- [JOB]
Copy the material below line for line, without changing anything, but leave out the pictures.

- [MATERIAL PROVIDED]
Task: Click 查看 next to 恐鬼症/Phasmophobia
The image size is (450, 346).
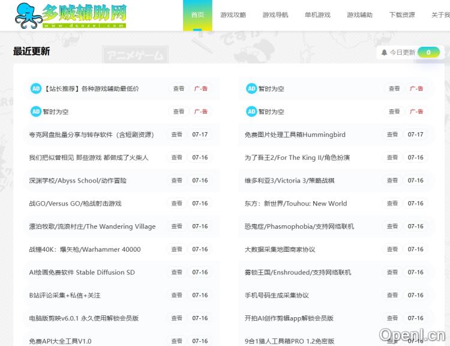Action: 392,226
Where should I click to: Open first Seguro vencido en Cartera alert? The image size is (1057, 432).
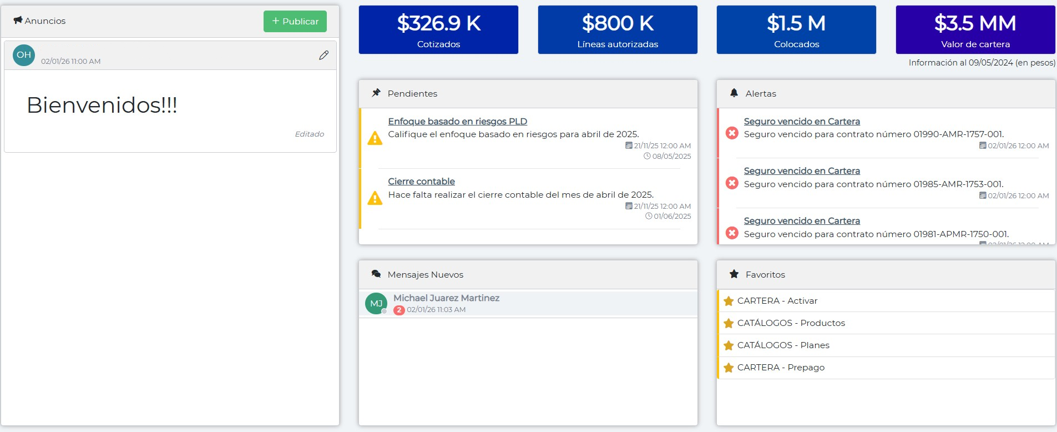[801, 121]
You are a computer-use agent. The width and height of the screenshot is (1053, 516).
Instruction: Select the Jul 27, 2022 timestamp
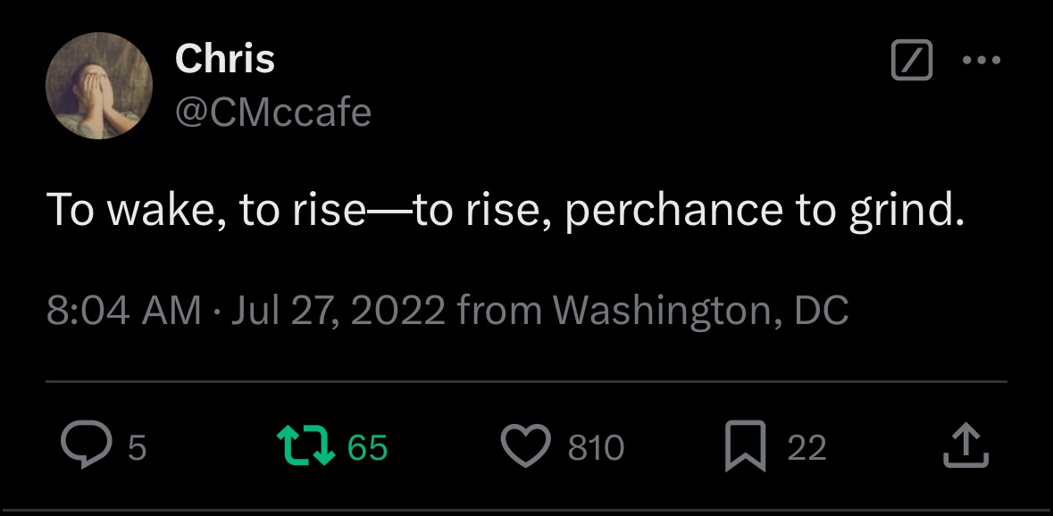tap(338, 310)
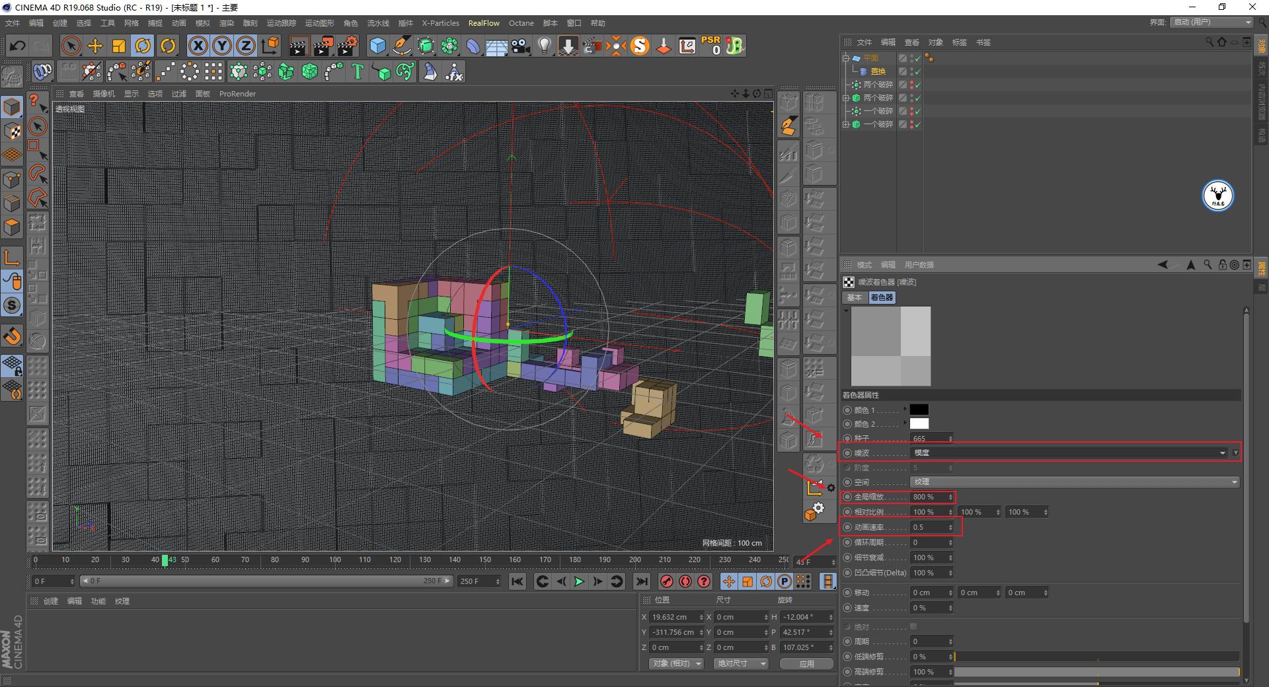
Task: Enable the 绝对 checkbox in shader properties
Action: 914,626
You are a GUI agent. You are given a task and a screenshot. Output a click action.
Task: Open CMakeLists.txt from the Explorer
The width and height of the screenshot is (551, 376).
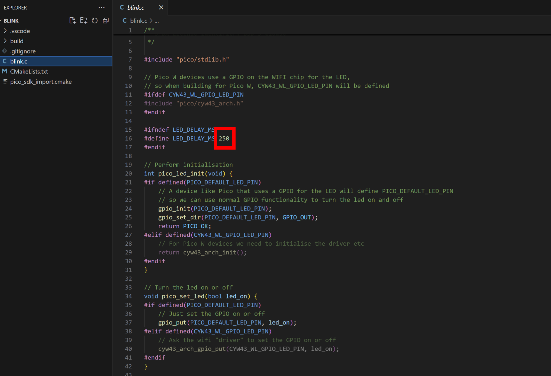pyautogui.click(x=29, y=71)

- [REPLY]
Task: Click 查看 next to 恐鬼症/Phasmophobia
The image size is (450, 346).
Action: 392,226
Where should I click to: Open first Seguro vencido en Cartera alert? The image size is (1057, 432).
[801, 121]
You are a computer-use agent. The width and height of the screenshot is (1053, 516).
Instruction: Select the Jul 27, 2022 timestamp
tap(338, 310)
Task: Enable the 绝对 checkbox in shader properties
Action: 914,626
You are a GUI agent. You are given a task and a screenshot. Output a click action.
Task: Open CMakeLists.txt from the Explorer
The width and height of the screenshot is (551, 376).
pyautogui.click(x=29, y=71)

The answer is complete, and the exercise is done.